RISK WOTCH™ is a behavioural safety approach to H&S engages participants in the programme. While reinforcing the organisation’s current practices and supporting the same
H&S aims, this approach builds trust and personal responsibility. The overall objective is to establish a safety management strategy that facilitates the development and maintenance
of a stronger and more resilient safety culture. The RISK WOTCH™ approach establishes a horizon beyond compliance and unquestioning obedience and towards a more engaged proactive mind-set, encouraging attitudes and behaviours that promote self-regulation at the individual and team level. Rather than “having to work safe”, “wanting to work safe” – and knowing what that means for particular risk types.

 

Phase 1 – The Survey

All RISK WOTCH™ participants complete the Risk Type Compass®. Each participant receives a comprehensive personal Risk Type Compass® report. This identifies and explains their Risk Type and the advantages and challenges that this implies.

 

Phase 2 – Group Coaching

Each participant signs up to one of the group coaching events scheduled for their own Risk Type. These events address the implications of that Risk Type, exploring the problems, advantages and issues that are specific to them. Participants have the opportunity to discuss issues, benefits, pitfalls and strategies drawing from their shared experiences. They clarify the implications for themselves within the context of their role and identify a personal agenda of what ‘taking personal responsibility’ implies for them.

 

Phase 3 – Team Development

Risk Type Compass® aggregated data serves as a team audit tool that provides an agenda for a one-day team exercise. This is designed to explore the impact of that particular permutation of Risk Types on group dynamics and decision- making. The event presents aggregated RTC data for the group. These consider the balance and distribution of Risk Types, the influence of each Risk Type disposition on the group, the likely effects of omission of one or more Risk Types, tensions caused by opposing factions arising from Risk Type distribution, and the potential for ‘Risk Escalation’ when group imbalance tips risk- taking towards either extreme. These analyses of group functioning are designed to enhance the team’s awareness of its strengths, its challenges and current effectiveness as well as its contribution to the wider organisation.

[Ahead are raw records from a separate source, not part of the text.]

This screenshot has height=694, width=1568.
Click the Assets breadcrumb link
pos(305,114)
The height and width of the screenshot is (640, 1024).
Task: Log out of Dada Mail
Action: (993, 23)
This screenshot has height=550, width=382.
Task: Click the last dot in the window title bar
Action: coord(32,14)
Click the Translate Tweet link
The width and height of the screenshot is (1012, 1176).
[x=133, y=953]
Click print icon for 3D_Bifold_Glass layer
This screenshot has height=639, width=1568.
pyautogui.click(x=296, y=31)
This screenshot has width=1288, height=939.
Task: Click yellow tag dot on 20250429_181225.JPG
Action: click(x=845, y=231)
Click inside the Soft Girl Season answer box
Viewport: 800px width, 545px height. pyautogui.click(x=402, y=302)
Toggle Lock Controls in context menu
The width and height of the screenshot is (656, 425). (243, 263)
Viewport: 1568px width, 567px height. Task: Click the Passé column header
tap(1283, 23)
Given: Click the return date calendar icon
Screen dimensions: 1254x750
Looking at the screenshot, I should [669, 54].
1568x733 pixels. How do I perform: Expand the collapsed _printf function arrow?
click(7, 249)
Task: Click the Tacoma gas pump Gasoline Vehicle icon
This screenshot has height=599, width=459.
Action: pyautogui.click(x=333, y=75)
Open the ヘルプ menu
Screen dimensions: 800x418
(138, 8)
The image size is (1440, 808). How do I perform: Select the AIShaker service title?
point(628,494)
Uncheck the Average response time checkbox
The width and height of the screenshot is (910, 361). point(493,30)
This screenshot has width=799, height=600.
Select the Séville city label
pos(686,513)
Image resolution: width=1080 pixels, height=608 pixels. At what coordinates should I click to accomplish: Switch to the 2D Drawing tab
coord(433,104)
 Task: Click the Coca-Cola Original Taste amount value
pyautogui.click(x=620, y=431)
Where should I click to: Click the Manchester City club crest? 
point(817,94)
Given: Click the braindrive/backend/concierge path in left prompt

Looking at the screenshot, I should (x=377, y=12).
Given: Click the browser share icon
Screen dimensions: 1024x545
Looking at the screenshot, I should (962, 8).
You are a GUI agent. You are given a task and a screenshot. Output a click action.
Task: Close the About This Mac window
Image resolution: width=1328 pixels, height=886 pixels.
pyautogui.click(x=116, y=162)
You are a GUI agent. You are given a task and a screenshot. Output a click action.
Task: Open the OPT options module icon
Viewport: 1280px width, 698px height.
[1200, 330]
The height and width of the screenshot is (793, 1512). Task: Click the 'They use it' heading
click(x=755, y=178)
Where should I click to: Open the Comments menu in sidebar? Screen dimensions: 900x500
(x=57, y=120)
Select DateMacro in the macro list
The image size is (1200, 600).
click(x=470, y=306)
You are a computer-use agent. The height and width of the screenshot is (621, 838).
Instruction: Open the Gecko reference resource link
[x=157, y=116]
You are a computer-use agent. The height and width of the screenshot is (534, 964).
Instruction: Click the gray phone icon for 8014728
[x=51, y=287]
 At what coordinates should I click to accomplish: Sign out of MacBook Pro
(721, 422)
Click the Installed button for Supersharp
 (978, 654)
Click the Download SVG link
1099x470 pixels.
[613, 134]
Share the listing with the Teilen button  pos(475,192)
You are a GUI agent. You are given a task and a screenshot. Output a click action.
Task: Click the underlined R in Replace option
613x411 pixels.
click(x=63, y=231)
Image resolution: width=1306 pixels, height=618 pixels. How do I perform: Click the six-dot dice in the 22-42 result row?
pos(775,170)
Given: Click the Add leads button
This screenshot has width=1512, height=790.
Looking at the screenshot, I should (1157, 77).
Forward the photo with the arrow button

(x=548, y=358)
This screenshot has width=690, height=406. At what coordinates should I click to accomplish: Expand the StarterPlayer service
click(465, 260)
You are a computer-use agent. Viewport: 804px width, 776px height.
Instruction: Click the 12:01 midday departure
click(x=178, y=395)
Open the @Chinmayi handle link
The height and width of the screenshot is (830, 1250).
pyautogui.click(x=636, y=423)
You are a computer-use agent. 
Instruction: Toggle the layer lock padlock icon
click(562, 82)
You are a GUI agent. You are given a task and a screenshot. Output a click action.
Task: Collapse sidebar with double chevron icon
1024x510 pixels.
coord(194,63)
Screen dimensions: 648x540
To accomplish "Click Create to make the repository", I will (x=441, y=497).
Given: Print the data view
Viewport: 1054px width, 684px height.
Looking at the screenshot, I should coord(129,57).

These processes, all built on the Risk Type Compass® assessment, give each participant their own blueprint for development: an individual route map to greater personal responsibility and ownership. The aim is to facilitate openness, dialogue and mutual respect; positive influences on personal and team accountability and safety performance.

 

Organisational Risk/H&S Culture

The enhanced capacity for taking personal responsibility for risk behaviour is viewed
as critical in impacting on the H&S incident plateau and as complementary to top-down regulatory strategies. The challenge is to create a culture where people want and choose to accept personal responsibility and where those achieving higher levels in the maturity model increasingly hold themselves accountable for their own risk influence and decision making.

To manage organisational risk culture, it is first necessary to recognise that each person contributing to that culture will be distinctive in their nature and have their own risk disposition. Risk Type Maturity recognises personal responsibility, achieved through self-knowledge and openness, as the means to attaining the vigilance and consistency levels required to maximise safety performance.